“The Scriptures continually view the suffering and death of Christ from a different perspective and in each case illumine another aspect of it. Like the person, the work of Christ is so multifaceted that it cannot be captured in a single word nor summarized in a single formula.
In the different books of the New Testament, therefore, different meanings of the death of Christ are highlighted, and all of them together help to give us a deep impression and a clear sense of the riches and many-sidedness of the mediator’s work.
In the Synoptics, Christ appears on the scene as a preacher and founder of the kingdom of God. That kingdom includes within itself the love of the Father, the forgiveness of sins, righteousness, and eternal life; and Jesus, in His capacity as Messiah, ascribes to Himself the power to grant all these benefits to His disciples.
Just as He has power to heal the sick, so He also has the authority to forgive sins. By this combination of powers, He proves that He is the complete Savior of His people. For that reason, too, there is no way of gaining admission into that kingdom and no participation in those benefits except by faith in His name.
For it is He Himself who gives His life as a ransom for many and who, in His death, breaks His body and sheds His blood to inaugurate and confirm the new covenant with all its blessings (Matt. 20:28; 26:28).
In the Acts of the Apostles, the death of Christ is especially presented as an appalling crime that was inflicted on Christ by the hands of lawless men but was nevertheless from eternity included in counsel of God (Acts 2:23; 4:28; 5:30).
Therefore, God also raised Him from the dead and exalted Him as Lord and Christ, Ruler and Savior, in order, in His name, to give repentance to Israel and forgiveness of sins (Acts 2:36; 4:12; 5:31).
For Paul, Christ’s death on the cross was originally the great offense, but when it pleased God to reveal His Son in it, that cross became for him the crown of Jesus’ messiahship and the only means of salvation. For on that cross God made Him to be sin and a curse for us in order that in Him we would have wisdom and righteousness, sanctification and redemption, salvation and eternal life (Rom. 3:24; 1 Cor. 1:30; 2 Cor. 5:21; Gal. 3:13).

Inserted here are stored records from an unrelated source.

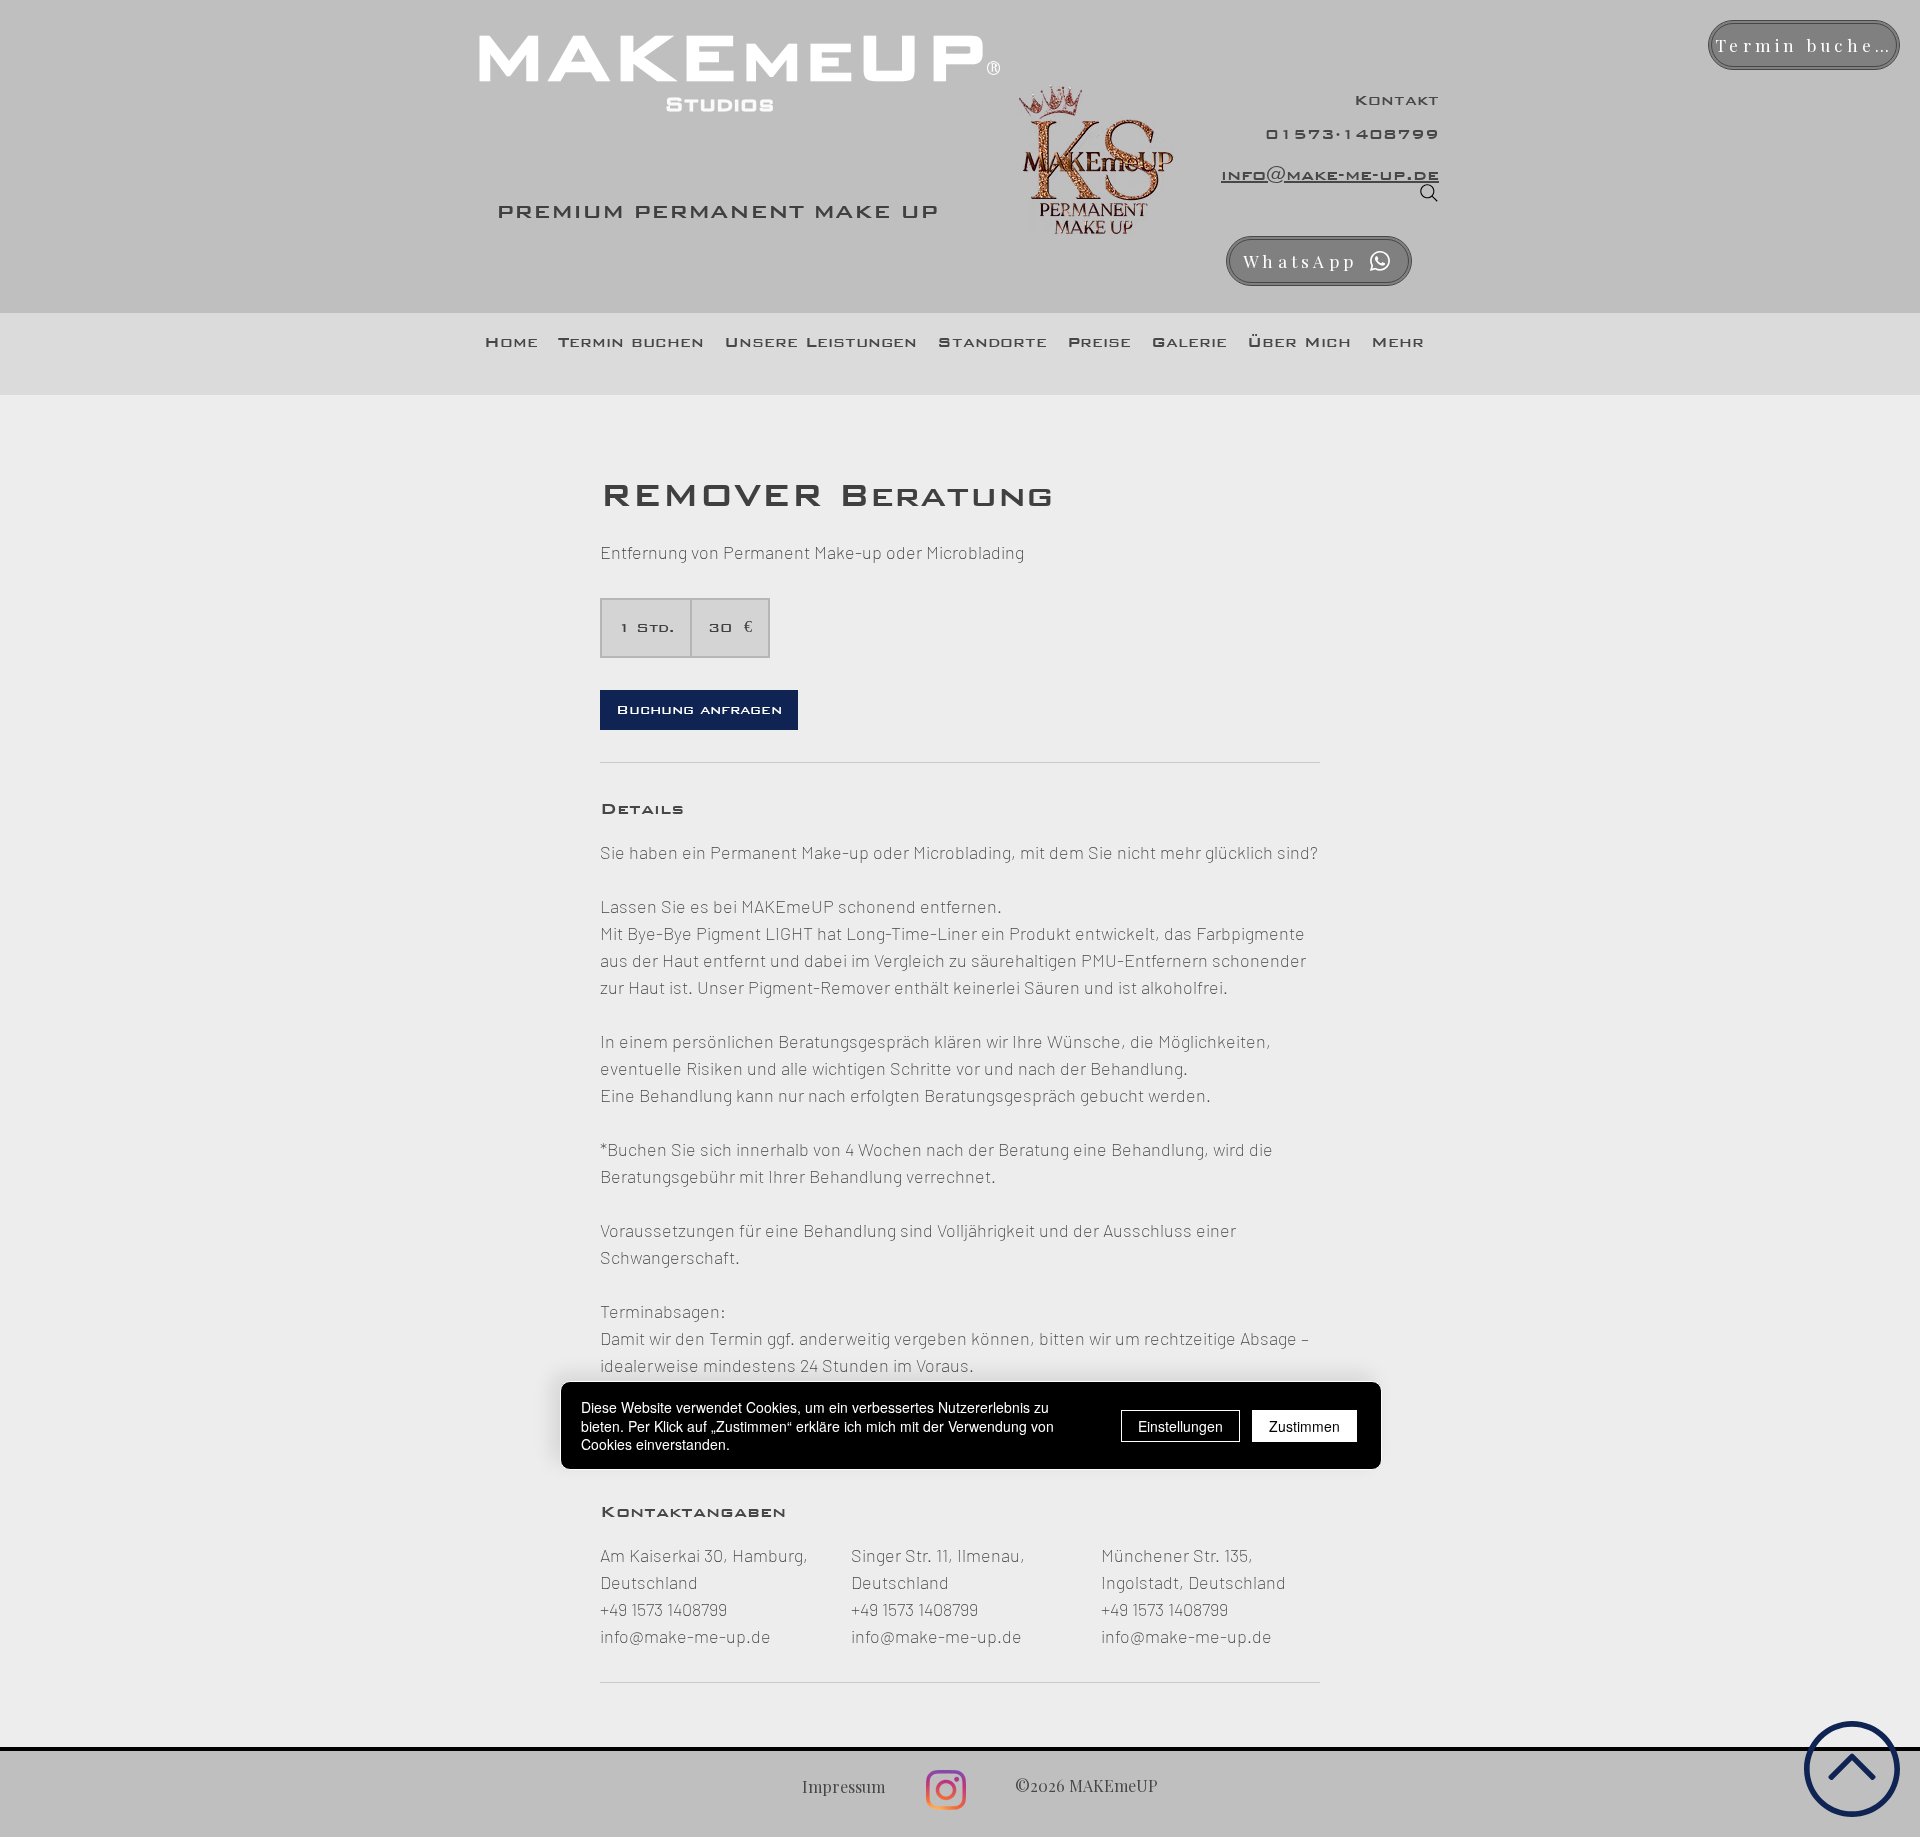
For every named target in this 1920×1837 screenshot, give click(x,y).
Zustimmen (1304, 1425)
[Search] (1429, 193)
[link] (699, 710)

The Letter to the Hebrews describes Christ especially as the perfect and eternal high priest who was not only Himself sanctified (perfected) through suffering (2:10; 5:9) but by His one perfect sacrifice put away the sins of His people (7:27; 9:26; 10:12) and is still continually at work as high priest in heaven, continuing and completing the purification, sanctification, and perfecting of His own (7:3, 25; 8:1; 9:14; 10:12ff.).
Peter pictures Christ’s suffering as that of a lamb without blemish or spot; and in that suffering He not only bore our sins and redeemed us from our futile ways of life but left us an example that we might follow in His steps (1 Pet. 1:18f.; 2:21f.).
And John makes Christ known to us as the lamb and the lion, as the life and the light, as the bread and the water of life, as the grain of wheat that, dying, bears fruit, and as the good Shepherd who gives His life for the sheep, as the Savior who gives life to the world, and as the alpha and the omega, the beginning and the end, the first and the last.
So, indeed, one can find in the New Testament different appraisals of the person and work of Christ, which, however, do not exclude but rather supplement one another and enrich our knowledge. Just as in the old covenant there were diverse sacrifices and the promised Messiah was repeatedly presented under different names, so this many-sidedness in the description carries over into the New Testament and even markedly increases.
The death of Christ is a paschal offering, a covenant offering, a praise offering as well as a sacrifice; a ransom and an example; suffering and action; a work and a ministry; a means of justification and sanctification, atonement and consecration, redemption and glorification; in a word, the cause of our whole redemption.”
–Herman Bavinck, Reformed Dogmatics, (Grand Rapids: Baker Academic, 2006), 3:383-384.